----- Information supplied
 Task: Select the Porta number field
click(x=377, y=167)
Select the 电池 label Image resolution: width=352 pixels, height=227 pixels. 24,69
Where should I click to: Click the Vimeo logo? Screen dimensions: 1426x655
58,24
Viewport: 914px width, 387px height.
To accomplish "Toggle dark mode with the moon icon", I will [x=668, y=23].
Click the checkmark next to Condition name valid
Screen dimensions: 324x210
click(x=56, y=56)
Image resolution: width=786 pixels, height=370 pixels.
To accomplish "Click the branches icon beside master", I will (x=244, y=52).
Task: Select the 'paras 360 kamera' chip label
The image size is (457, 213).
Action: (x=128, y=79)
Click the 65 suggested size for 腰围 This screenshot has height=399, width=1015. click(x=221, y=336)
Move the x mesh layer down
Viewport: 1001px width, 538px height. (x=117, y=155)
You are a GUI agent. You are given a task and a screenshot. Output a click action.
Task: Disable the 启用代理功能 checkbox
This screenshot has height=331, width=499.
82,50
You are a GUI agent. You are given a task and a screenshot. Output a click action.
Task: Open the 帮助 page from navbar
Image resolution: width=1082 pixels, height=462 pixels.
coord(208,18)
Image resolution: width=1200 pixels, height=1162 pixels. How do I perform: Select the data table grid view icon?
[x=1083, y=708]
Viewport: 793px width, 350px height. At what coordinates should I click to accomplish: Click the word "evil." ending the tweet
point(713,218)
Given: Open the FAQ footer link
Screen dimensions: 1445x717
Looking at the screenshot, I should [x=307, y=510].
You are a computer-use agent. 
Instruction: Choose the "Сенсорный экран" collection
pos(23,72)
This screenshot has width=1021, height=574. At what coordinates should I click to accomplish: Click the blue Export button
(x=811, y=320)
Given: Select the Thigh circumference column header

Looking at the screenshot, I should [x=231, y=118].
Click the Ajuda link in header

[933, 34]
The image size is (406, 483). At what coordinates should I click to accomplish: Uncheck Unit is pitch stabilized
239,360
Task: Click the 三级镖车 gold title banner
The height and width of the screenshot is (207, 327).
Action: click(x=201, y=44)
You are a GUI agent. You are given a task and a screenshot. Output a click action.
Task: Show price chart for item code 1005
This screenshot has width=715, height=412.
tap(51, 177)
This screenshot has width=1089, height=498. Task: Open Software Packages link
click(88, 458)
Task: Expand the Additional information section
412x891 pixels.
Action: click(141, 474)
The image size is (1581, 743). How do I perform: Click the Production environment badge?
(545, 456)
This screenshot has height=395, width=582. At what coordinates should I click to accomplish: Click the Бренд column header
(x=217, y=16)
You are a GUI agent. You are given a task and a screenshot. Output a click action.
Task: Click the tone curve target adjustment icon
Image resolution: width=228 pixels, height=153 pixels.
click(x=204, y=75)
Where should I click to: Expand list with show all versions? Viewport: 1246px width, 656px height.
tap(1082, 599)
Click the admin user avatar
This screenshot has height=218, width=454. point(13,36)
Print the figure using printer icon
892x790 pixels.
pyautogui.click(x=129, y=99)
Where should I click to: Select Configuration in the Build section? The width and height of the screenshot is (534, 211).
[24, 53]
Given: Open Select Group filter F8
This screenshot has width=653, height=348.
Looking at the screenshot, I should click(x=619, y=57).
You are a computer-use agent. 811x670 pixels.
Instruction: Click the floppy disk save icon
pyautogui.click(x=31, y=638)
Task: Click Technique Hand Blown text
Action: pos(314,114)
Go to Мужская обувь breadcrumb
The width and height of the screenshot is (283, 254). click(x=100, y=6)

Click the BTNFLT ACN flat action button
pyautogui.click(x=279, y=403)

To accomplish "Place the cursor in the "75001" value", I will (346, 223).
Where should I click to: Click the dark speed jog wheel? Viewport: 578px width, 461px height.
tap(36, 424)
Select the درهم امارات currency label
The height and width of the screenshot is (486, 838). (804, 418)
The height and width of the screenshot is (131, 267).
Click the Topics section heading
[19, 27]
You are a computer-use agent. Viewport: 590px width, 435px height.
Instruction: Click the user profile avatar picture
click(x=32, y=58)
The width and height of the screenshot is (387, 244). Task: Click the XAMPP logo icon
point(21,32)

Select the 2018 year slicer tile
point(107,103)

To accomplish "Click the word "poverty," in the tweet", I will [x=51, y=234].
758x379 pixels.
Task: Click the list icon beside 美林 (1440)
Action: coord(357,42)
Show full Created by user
----------
# Task to complete:
Print each line of the data exactly as it was written.

# The answer:
 Task: Select the Porta number field
click(x=377, y=167)
Select the 电池 label Image resolution: width=352 pixels, height=227 pixels. 24,69
Where should I click to: Click the Vimeo logo? Screen dimensions: 1426x655
58,24
Viewport: 914px width, 387px height.
To accomplish "Toggle dark mode with the moon icon", I will [x=668, y=23].
Click the checkmark next to Condition name valid
Screen dimensions: 324x210
click(x=56, y=56)
Image resolution: width=786 pixels, height=370 pixels.
To accomplish "Click the branches icon beside master", I will (x=244, y=52).
Task: Select the 'paras 360 kamera' chip label
The image size is (457, 213).
Action: (x=128, y=79)
Click the 65 suggested size for 腰围 This screenshot has height=399, width=1015. click(x=221, y=336)
Move the x mesh layer down
Viewport: 1001px width, 538px height. (x=117, y=155)
You are a GUI agent. You are given a task and a screenshot. Output a click action.
Task: Disable the 启用代理功能 checkbox
This screenshot has height=331, width=499.
82,50
You are a GUI agent. You are given a task and a screenshot. Output a click action.
Task: Open the 帮助 page from navbar
Image resolution: width=1082 pixels, height=462 pixels.
coord(208,18)
Image resolution: width=1200 pixels, height=1162 pixels. How do I perform: Select the data table grid view icon?
[x=1083, y=708]
Viewport: 793px width, 350px height. At what coordinates should I click to accomplish: Click the word "evil." ending the tweet
point(713,218)
Given: Open the FAQ footer link
Screen dimensions: 1445x717
Looking at the screenshot, I should [x=307, y=510].
You are a computer-use agent. 
Instruction: Choose the "Сенсорный экран" collection
pos(23,72)
This screenshot has width=1021, height=574. At what coordinates should I click to accomplish: Click the blue Export button
(x=811, y=320)
Given: Select the Thigh circumference column header

Looking at the screenshot, I should [x=231, y=118].
Click the Ajuda link in header

[933, 34]
The image size is (406, 483). At what coordinates should I click to accomplish: Uncheck Unit is pitch stabilized
239,360
Task: Click the 三级镖车 gold title banner
The height and width of the screenshot is (207, 327).
Action: click(x=201, y=44)
You are a GUI agent. You are given a task and a screenshot. Output a click action.
Task: Show price chart for item code 1005
This screenshot has width=715, height=412.
tap(51, 177)
This screenshot has width=1089, height=498. Task: Open Software Packages link
click(88, 458)
Task: Expand the Additional information section
412x891 pixels.
Action: click(141, 474)
The image size is (1581, 743). How do I perform: Click the Production environment badge?
(545, 456)
This screenshot has height=395, width=582. At what coordinates should I click to accomplish: Click the Бренд column header
(x=217, y=16)
You are a GUI agent. You are given a task and a screenshot. Output a click action.
Task: Click the tone curve target adjustment icon
Image resolution: width=228 pixels, height=153 pixels.
click(x=204, y=75)
Where should I click to: Expand list with show all versions? Viewport: 1246px width, 656px height.
tap(1082, 599)
Click the admin user avatar
This screenshot has height=218, width=454. point(13,36)
Print the figure using printer icon
892x790 pixels.
pyautogui.click(x=129, y=99)
Where should I click to: Select Configuration in the Build section? The width and height of the screenshot is (534, 211).
[24, 53]
Given: Open Select Group filter F8
This screenshot has width=653, height=348.
Looking at the screenshot, I should click(x=619, y=57).
You are a computer-use agent. 811x670 pixels.
Instruction: Click the floppy disk save icon
pyautogui.click(x=31, y=638)
Task: Click Technique Hand Blown text
Action: pos(314,114)
Go to Мужская обувь breadcrumb
The width and height of the screenshot is (283, 254). click(x=100, y=6)

Click the BTNFLT ACN flat action button
pyautogui.click(x=279, y=403)

To accomplish "Place the cursor in the "75001" value", I will (346, 223).
Where should I click to: Click the dark speed jog wheel? Viewport: 578px width, 461px height.
tap(36, 424)
Select the درهم امارات currency label
The height and width of the screenshot is (486, 838). (804, 418)
The height and width of the screenshot is (131, 267).
Click the Topics section heading
[19, 27]
You are a computer-use agent. Viewport: 590px width, 435px height.
Instruction: Click the user profile avatar picture
click(x=32, y=58)
The width and height of the screenshot is (387, 244). Task: Click the XAMPP logo icon
point(21,32)

Select the 2018 year slicer tile
point(107,103)

To accomplish "Click the word "poverty," in the tweet", I will [x=51, y=234].
758x379 pixels.
Task: Click the list icon beside 美林 (1440)
Action: coord(357,42)
Show full Created by user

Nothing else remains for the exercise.